* _Work to do_:
Could you update the data starting at the line that contains "Identify the click" and ending at the line that contains "沈阳伟才国际幼儿园万圣节活动", changing "coordinates" to "position" with everything else unchanged, and give back only those lines?

* _Recorded information_:
^^^^^^^^^^^^^^^^

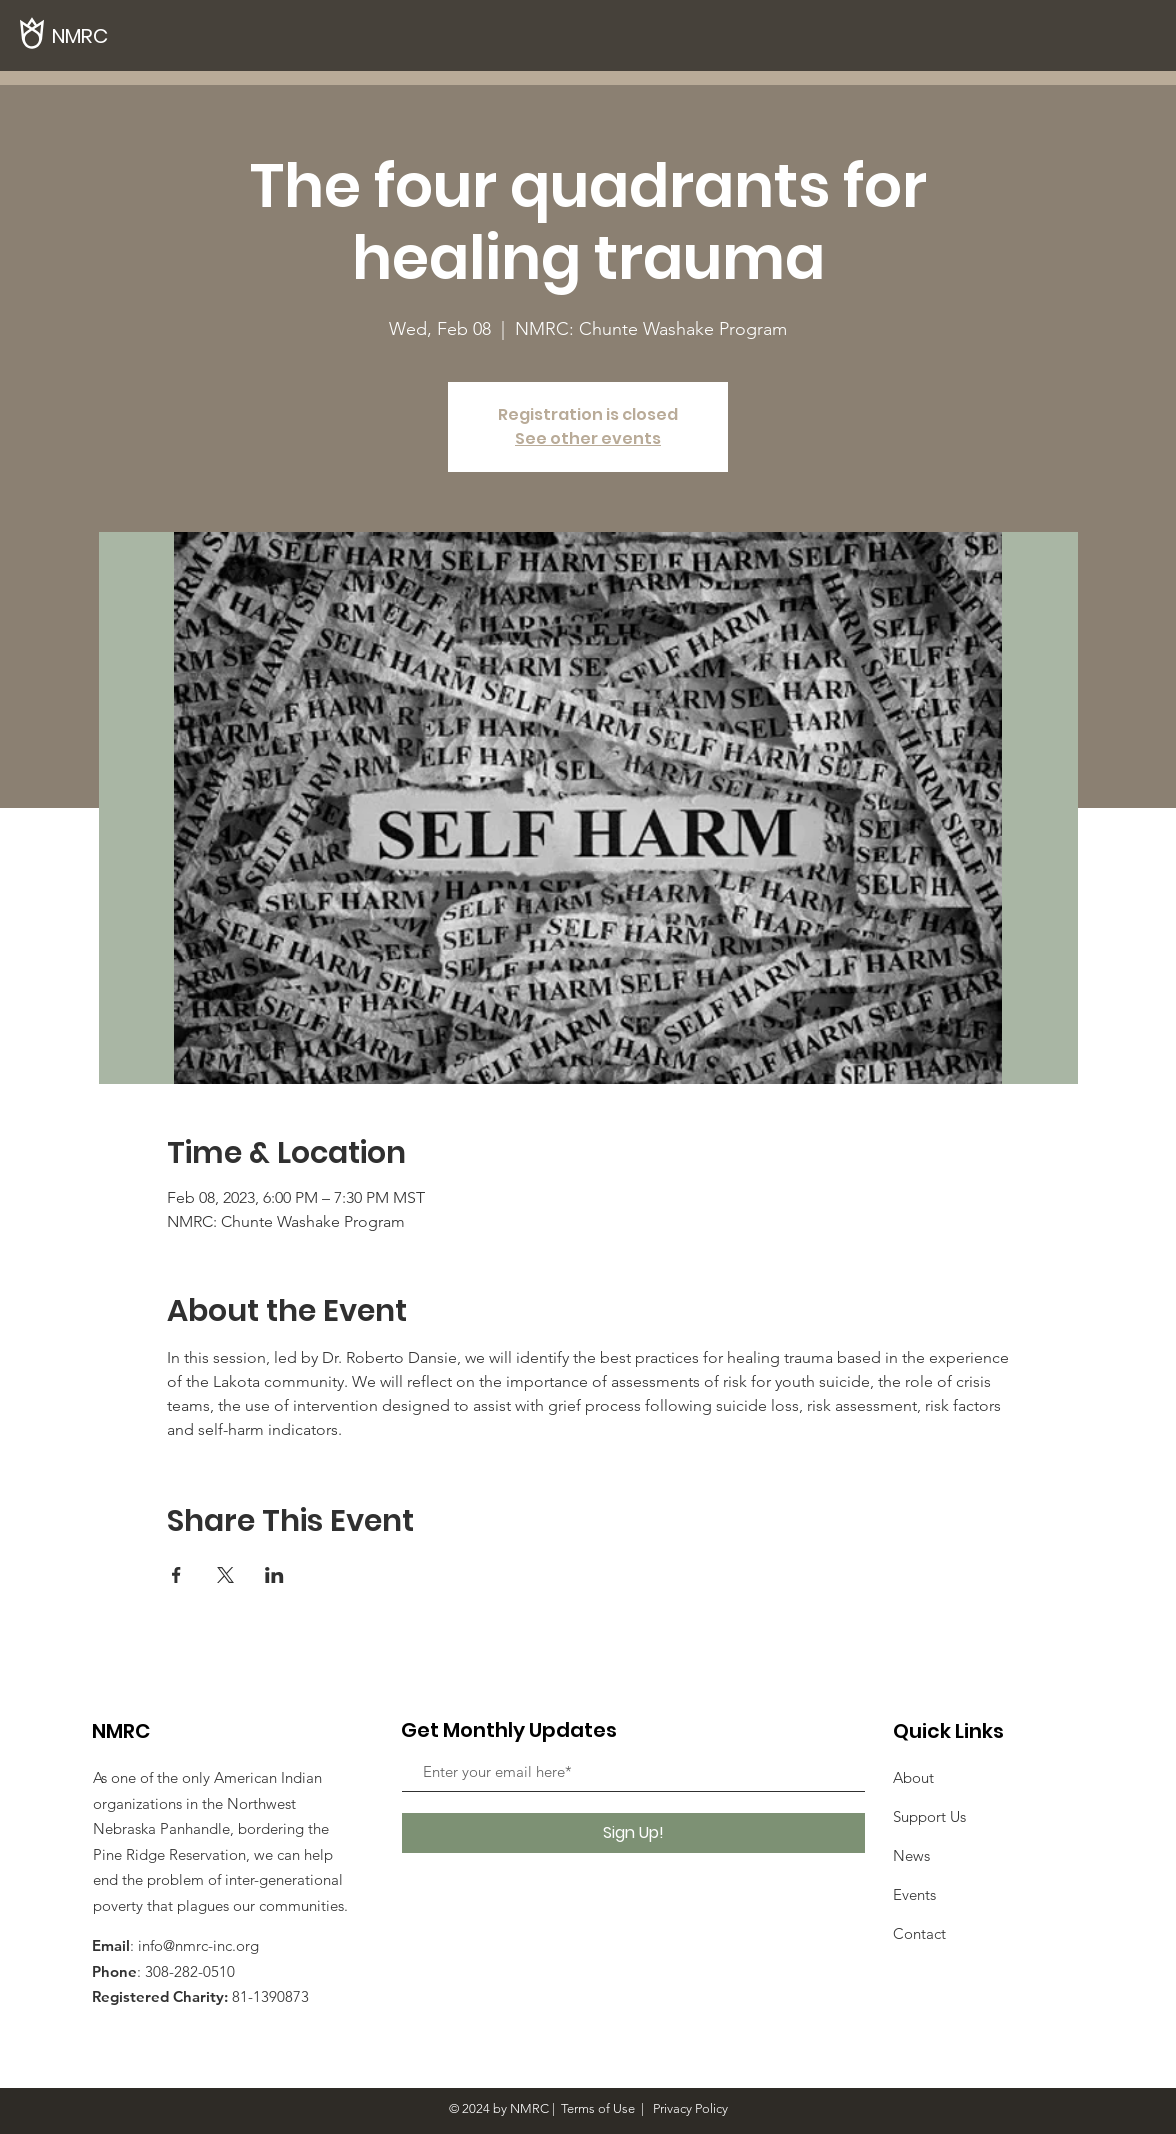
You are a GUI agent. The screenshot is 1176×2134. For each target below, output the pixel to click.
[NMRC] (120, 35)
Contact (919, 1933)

^^^^^^^^^^^^^^^^

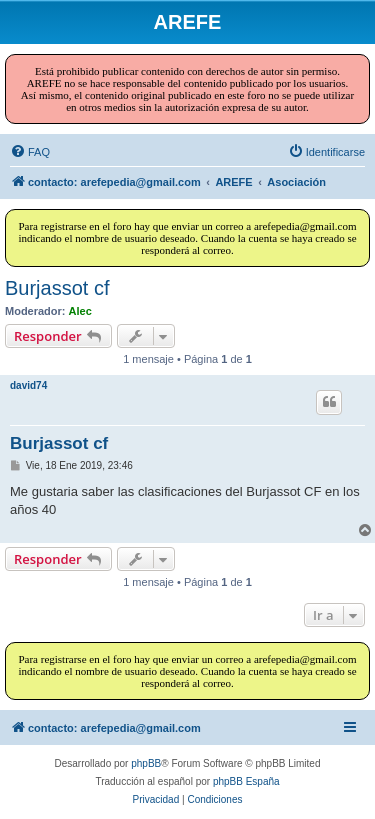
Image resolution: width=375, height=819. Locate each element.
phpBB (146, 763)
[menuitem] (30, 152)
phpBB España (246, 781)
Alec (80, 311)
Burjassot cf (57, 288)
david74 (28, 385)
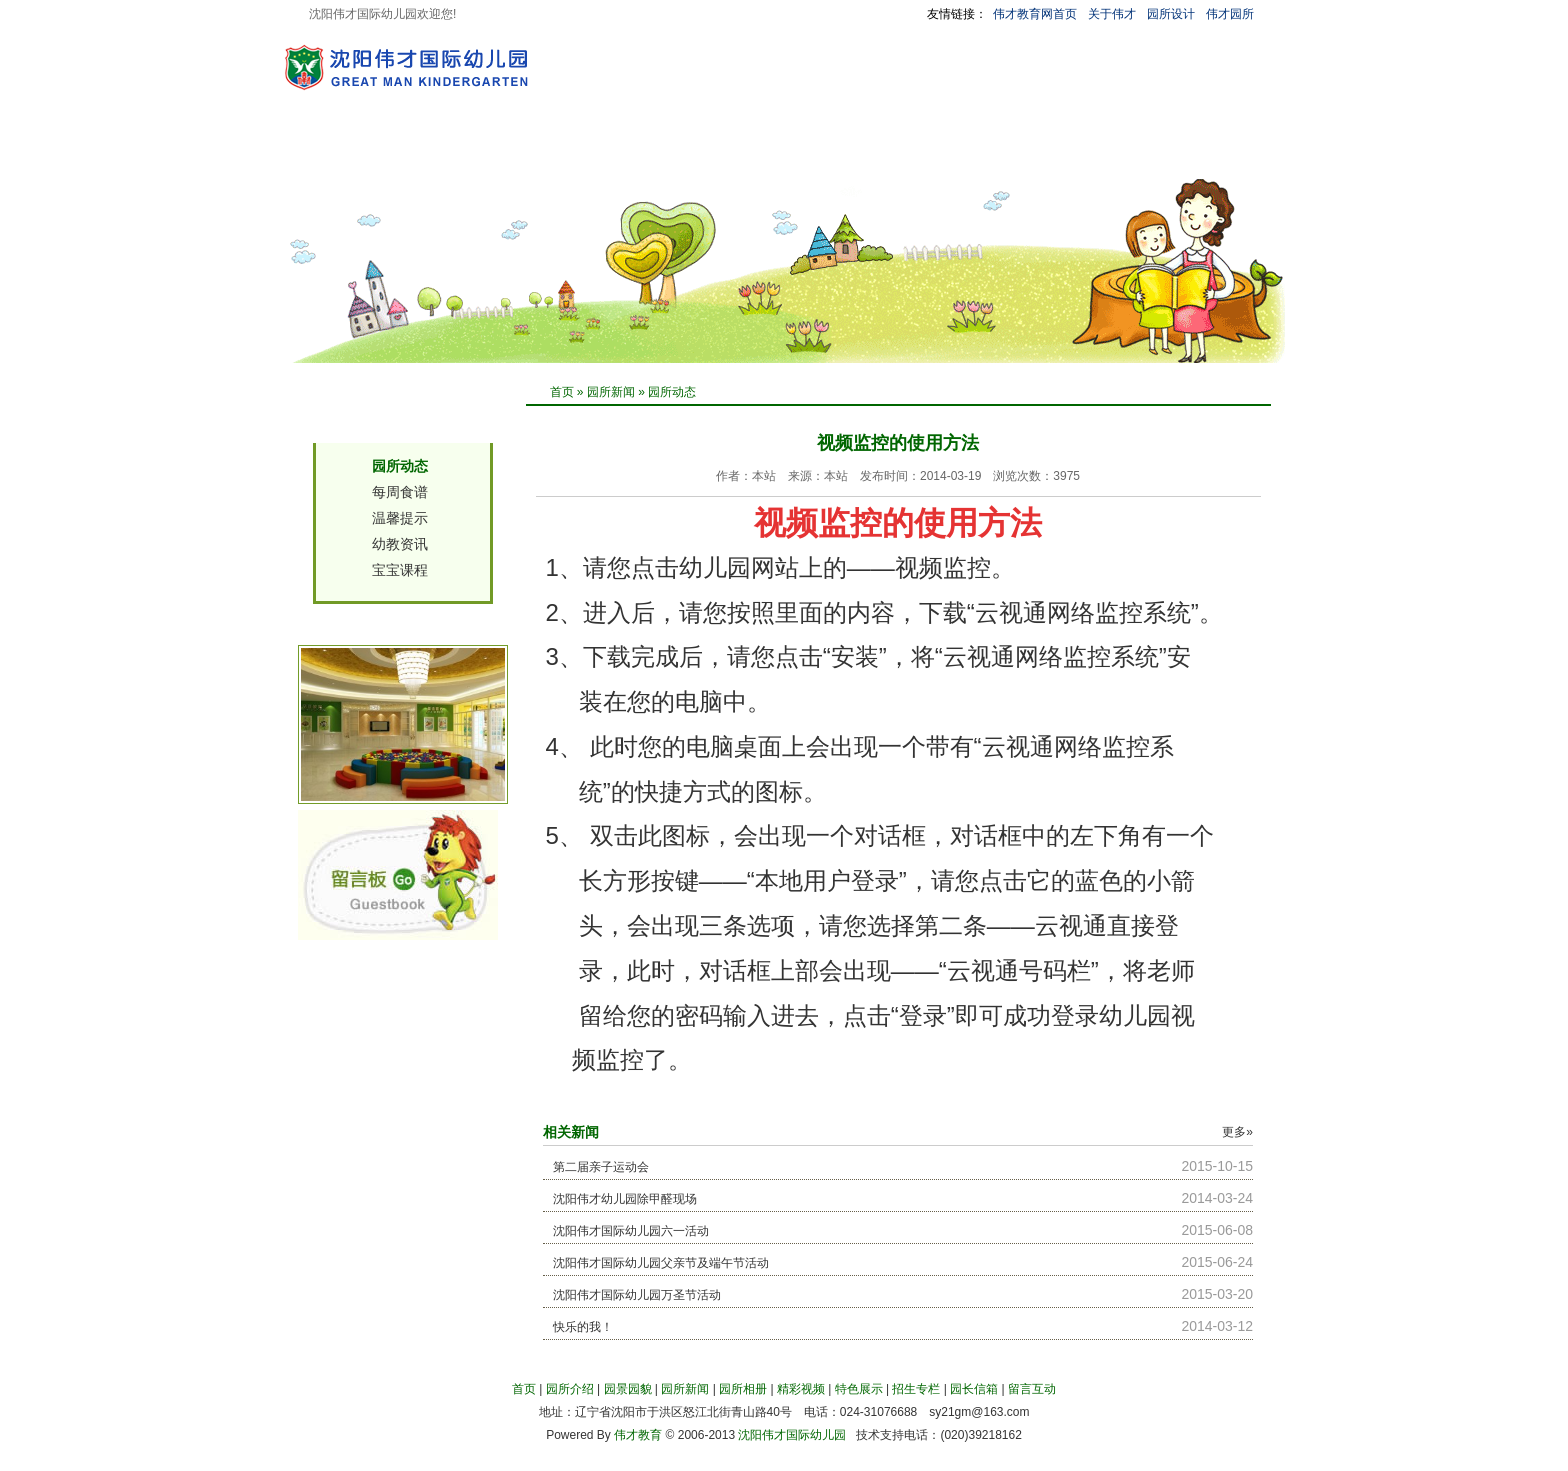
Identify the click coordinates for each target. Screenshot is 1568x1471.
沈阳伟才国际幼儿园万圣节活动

^^^^^^^^^^^^^^^^

* _In response_:
Identify the click position for each target. Screenshot is 1568x1471.
沈阳伟才国际幼儿园万圣节活动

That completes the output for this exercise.